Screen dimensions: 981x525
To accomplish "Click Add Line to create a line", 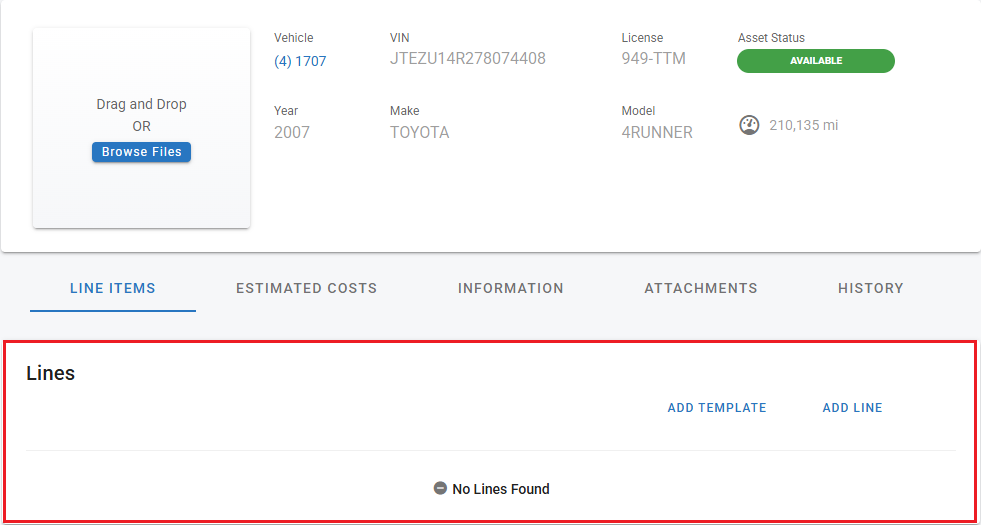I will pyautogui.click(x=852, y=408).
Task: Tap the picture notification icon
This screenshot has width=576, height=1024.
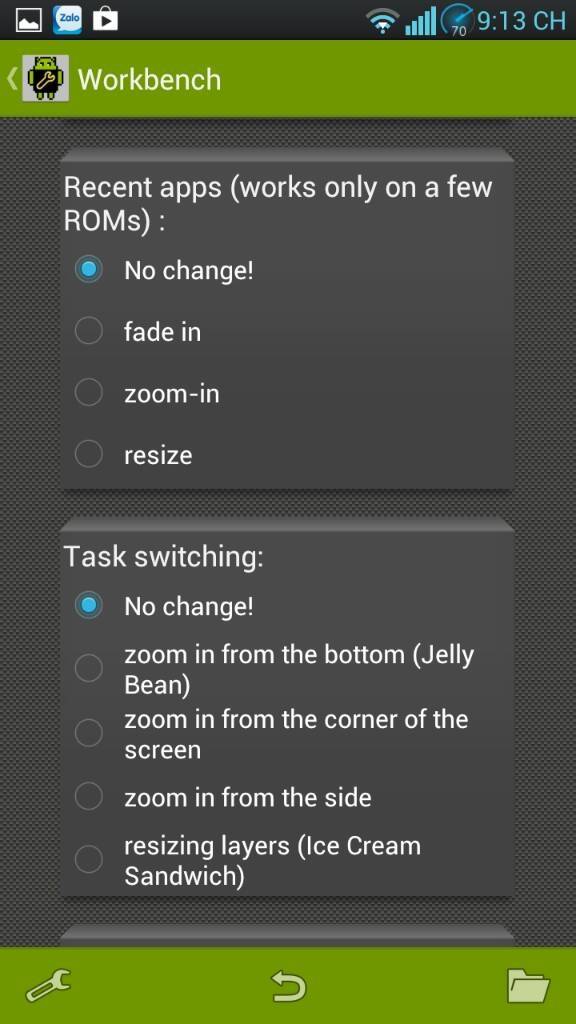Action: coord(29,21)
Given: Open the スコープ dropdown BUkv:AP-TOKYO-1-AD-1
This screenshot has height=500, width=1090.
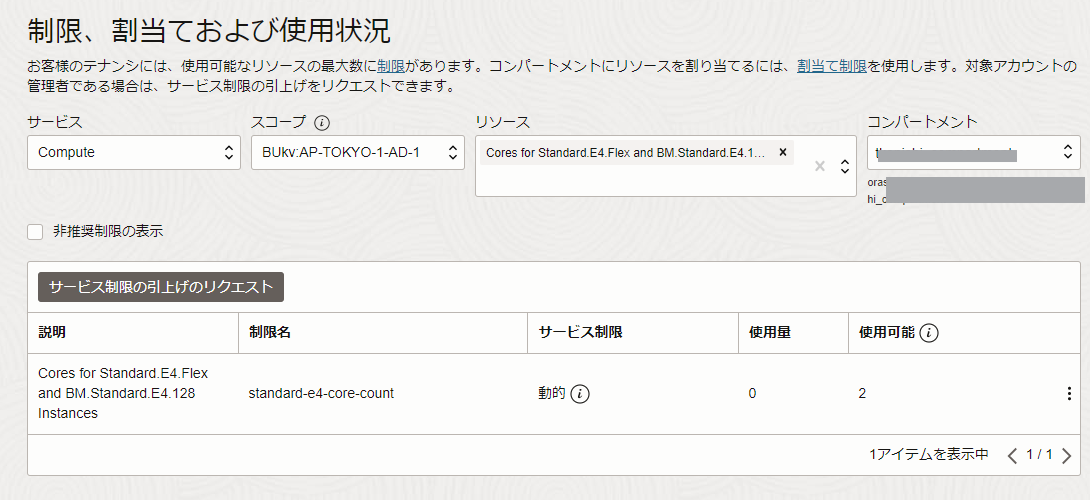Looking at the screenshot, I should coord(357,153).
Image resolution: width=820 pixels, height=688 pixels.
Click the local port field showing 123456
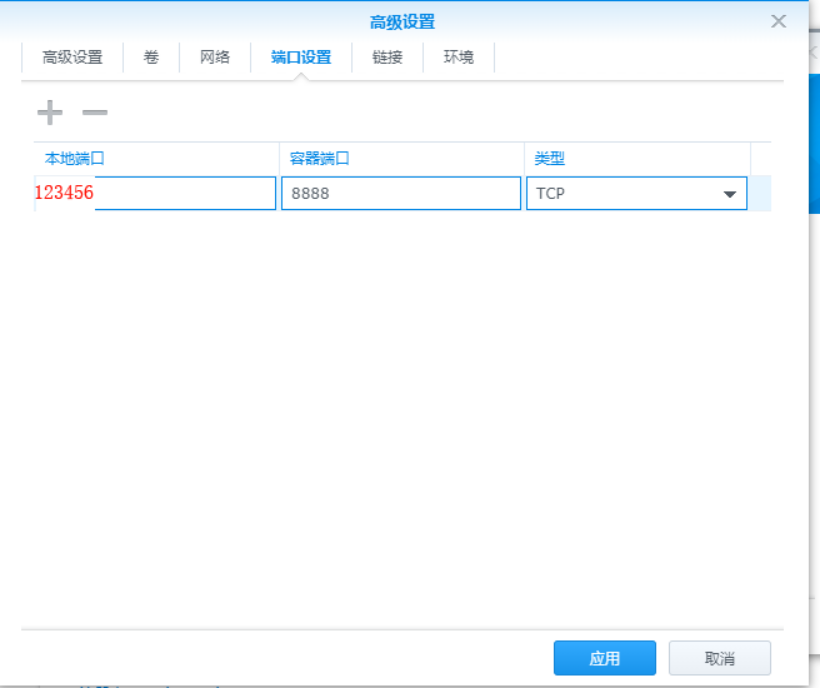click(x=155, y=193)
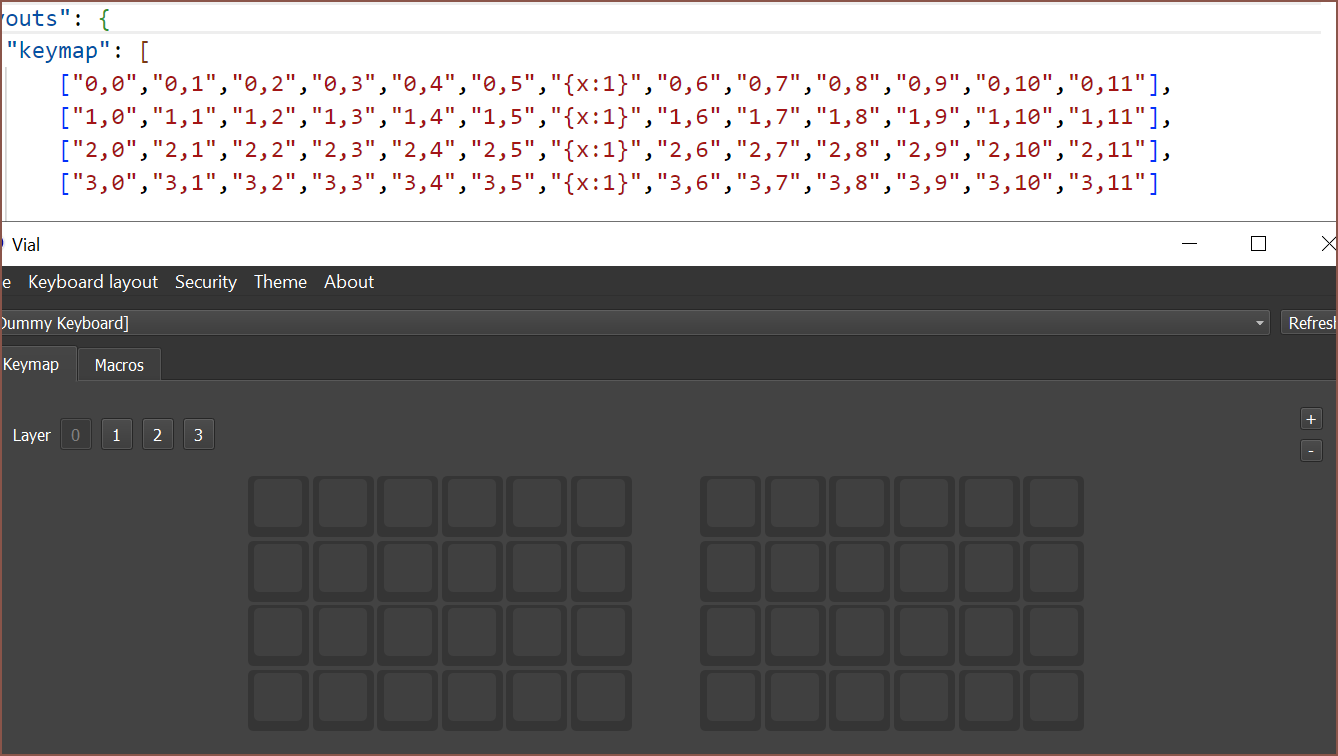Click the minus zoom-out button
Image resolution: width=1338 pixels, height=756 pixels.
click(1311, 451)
============
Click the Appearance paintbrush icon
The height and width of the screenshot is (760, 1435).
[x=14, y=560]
============
How many lines of the items contain the word "width"? Give only the number.

§ **Answer to the exercise**
5